Task to complete: Note how many lines of the data below hold the word "will", then give that number with no other text.

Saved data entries

━━━━━━━━━━━━━━━━

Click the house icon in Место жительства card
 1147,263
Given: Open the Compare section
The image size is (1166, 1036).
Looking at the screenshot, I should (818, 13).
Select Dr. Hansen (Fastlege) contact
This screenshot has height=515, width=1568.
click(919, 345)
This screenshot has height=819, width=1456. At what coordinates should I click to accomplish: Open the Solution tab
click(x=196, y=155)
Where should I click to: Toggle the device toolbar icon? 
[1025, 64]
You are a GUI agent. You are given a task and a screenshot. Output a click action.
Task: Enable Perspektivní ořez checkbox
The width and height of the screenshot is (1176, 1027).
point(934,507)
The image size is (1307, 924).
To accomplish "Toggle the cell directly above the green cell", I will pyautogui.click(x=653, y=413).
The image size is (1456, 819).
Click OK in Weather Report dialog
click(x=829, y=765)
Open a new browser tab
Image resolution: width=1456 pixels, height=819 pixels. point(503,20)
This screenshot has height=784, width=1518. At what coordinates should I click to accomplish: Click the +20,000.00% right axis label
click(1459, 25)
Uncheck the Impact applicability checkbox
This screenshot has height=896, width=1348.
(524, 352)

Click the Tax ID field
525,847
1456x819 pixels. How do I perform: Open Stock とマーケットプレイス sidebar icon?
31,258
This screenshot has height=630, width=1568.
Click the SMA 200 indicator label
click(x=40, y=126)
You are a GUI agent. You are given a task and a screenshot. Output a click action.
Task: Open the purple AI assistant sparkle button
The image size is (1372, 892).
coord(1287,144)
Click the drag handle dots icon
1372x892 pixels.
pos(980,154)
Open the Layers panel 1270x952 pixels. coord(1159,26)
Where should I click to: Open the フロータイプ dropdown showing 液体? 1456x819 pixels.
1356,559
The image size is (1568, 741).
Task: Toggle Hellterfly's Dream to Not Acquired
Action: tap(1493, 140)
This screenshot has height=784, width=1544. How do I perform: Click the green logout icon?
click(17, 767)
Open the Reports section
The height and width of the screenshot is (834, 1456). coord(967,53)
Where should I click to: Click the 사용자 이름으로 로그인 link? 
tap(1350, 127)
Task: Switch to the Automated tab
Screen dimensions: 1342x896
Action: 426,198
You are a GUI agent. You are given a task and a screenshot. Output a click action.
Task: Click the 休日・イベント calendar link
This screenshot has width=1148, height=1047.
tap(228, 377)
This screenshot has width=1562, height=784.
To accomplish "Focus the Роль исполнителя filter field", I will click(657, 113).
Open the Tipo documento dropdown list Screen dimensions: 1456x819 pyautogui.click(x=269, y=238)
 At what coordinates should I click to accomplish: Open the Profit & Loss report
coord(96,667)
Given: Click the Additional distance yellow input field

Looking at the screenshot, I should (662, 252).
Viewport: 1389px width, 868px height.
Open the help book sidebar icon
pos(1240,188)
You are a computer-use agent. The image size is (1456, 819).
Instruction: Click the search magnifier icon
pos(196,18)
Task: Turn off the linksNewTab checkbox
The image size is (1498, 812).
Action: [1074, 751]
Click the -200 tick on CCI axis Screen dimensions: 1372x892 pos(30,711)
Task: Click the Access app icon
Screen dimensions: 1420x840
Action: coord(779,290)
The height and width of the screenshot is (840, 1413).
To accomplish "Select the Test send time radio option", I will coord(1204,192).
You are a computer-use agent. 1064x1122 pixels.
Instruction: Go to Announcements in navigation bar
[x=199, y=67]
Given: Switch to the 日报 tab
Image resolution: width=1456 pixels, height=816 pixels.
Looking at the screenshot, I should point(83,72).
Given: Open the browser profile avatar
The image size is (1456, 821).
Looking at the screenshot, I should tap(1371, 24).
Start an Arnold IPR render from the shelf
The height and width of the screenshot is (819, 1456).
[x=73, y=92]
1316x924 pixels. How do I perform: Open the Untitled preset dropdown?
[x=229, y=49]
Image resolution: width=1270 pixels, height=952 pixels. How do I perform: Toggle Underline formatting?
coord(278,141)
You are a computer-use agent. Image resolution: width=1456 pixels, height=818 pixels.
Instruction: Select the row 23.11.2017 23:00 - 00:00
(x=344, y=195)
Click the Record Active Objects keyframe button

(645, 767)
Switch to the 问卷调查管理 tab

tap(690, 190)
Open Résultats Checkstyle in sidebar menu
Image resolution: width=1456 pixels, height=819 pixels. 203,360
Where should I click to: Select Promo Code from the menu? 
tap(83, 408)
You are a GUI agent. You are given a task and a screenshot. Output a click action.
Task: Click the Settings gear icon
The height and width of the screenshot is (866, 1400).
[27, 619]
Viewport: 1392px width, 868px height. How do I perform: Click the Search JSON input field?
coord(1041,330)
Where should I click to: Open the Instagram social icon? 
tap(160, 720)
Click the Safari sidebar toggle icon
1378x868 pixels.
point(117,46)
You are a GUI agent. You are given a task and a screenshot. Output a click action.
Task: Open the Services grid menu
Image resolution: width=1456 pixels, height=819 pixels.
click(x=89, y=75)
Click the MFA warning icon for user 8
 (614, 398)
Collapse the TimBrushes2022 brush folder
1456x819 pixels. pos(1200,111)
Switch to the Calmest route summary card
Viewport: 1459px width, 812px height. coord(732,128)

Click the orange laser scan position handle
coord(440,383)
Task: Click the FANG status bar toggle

━━━━━━━━━━━━━━━━

Exercise answer: 3